Each of the dioceses in which we live has 8 Deputies elected to serve at General Convention. Four are ordained and four are lay folks. These are the people who will receive and review the hundreds of resolutions that will come before the General Convention. Resolutions are assigned to committees composed of both bishops and deputies that review and study them in depth. Each resolution will receive an open hearing held by those committees at which anyone, even non-Episcopalians may speak.
The committees then discuss, deliberate and vote on the resolutions before them. Bishops and Deputies vote separately and send the results to the appropriate house of General Convention to be considered on the floor of each house. Each house must pass the identical resolution for it to become the mind of our church or a canonical change. The committees are free to amend and change the language as they see fit. Often information heard at the open hearing may influence such changes. People who are most directly impacted by the proposed actions frequently provide moving testimony that does influence how a committee will ultimately act on a resolution. But all of this is actually AT the General Convention.
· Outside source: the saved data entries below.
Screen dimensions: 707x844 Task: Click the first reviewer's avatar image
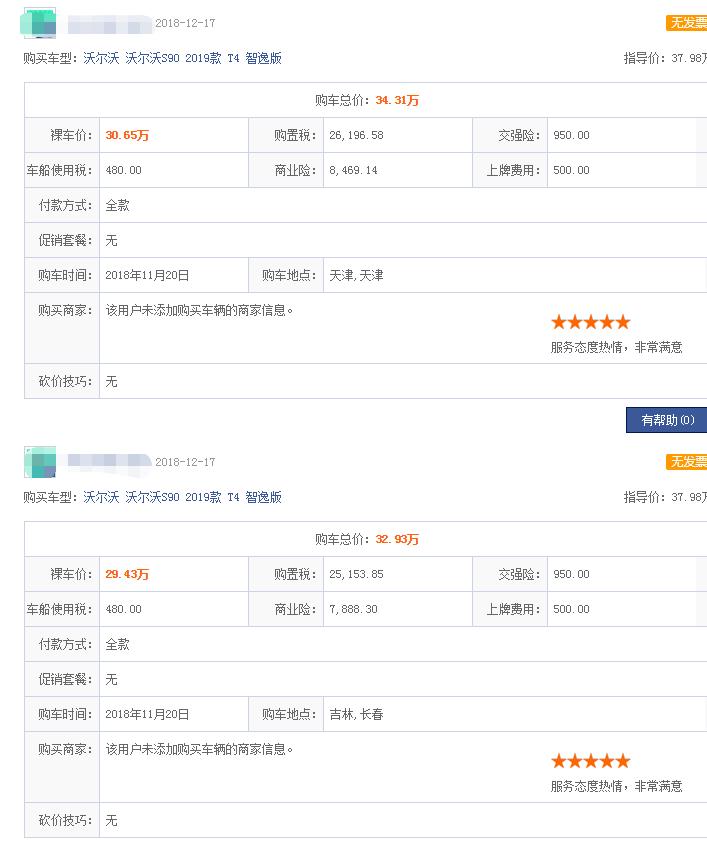click(x=39, y=23)
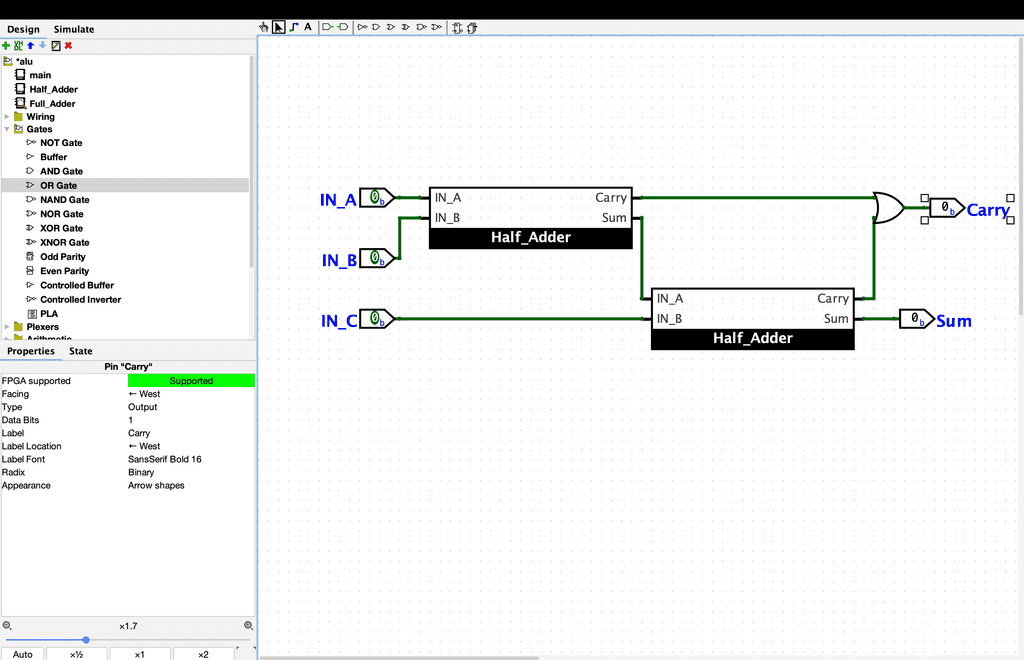Viewport: 1024px width, 660px height.
Task: Open the State tab
Action: pos(81,351)
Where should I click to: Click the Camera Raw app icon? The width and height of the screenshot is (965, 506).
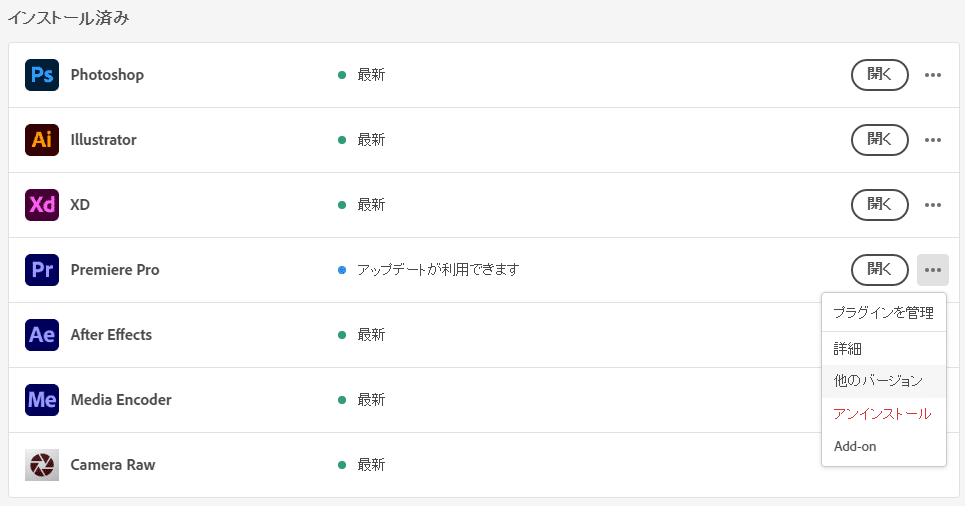click(42, 465)
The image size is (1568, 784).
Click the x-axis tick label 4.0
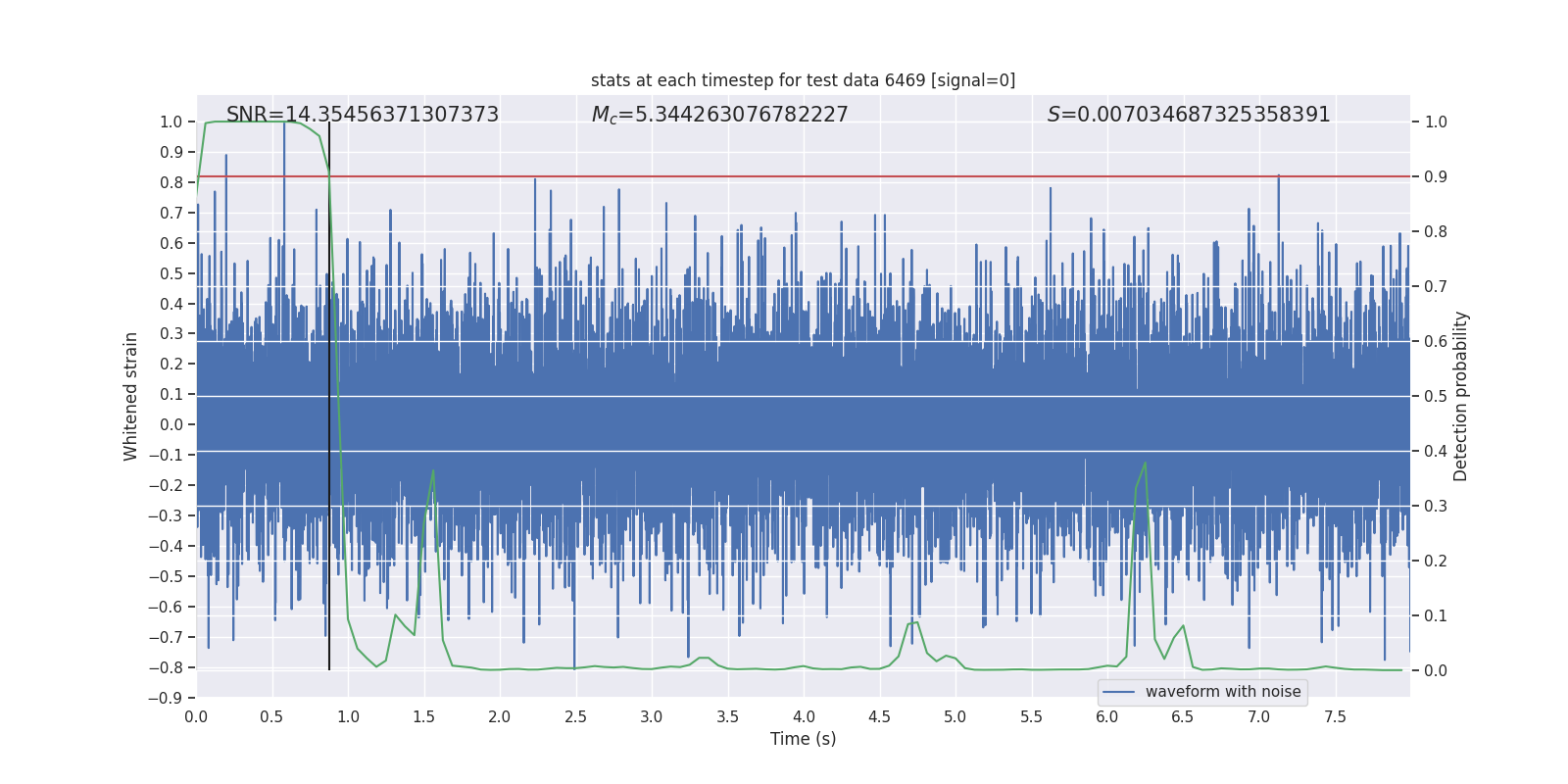pos(804,716)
There is plenty of work to be done beforehand as well. Those who live in the following dioceses will have a chance to influence their deputations between now and General Convention. The work of the Task Force on Marriage is very important to them because their respective bishops still refuse to allow same sex marriages to be performed in their dioceses: Albany, Central Florida, Dallas, Florida, North Dakota, Springfield, Tennessee, and the Virgin Islands. Some even prohibit their clergy from performing same sex weddings outside the diocese as well.
It is critical that deputations hear from lay folks on this issue, particular us queer lay folks. What happens at General Convention will have a direct impact on us. And while the vast majority of us already have access to marriage as same sex couples, our kindred in the above dioceses do not. As you have heard me say before: lay people are able to speak the truth to power in ways that clergy cannot. Not to put too fine a point on it, there is nothing the bishop can do to inhibit us from speaking our hearts and minds, even to them! Clergy may not be able to be as, shall we say, direct.
We cannot rest on past accomplishments. So it is incumbent on all of us, even those who do not live in the above referenced dioceses to know what resolutions to come before the General Convention can have a direct impact on our lives. We have an obligation to read, mark, learn and inwardly digest what our deputies and bishops will be called upon to decide. We have an obligation to let them know how we feel about the topics that will come before them. AND we also have an obligation to support our kindred in those eight dioceses as they pray, work and strive toward being able to access all the sacraments of the church.
There is a group of folks from the Diocese of Tennessee who will gather on the 29th of April to celebrate the Eucharist and bear witness to their situation. They use the name All the Sacraments for All the People (ASAP). The acronym is important. It also brings to mind the immediacy of the need. There are those who may not live long enough to know that they are fully included in the life or our church.
So, as I have urged before: write, call, email, text those who will be making decisions. Let your Deputies and your Bishop(s) know your opinion. If you have a personal story of the impact of this or other proposed legislation, share that with them. Put a face on what some might be able to more easily dismiss as an issue. A face is more difficult to dismiss.
Yes, Christ is risen. The Lord is risen, indeed, alleluia! Risen for all... regardless of gender, race, sexual orientation, gender expression/identity, or any other characteristic of the children of God. And let us be faithful to the work before us to insure that all may know the love of Jesus!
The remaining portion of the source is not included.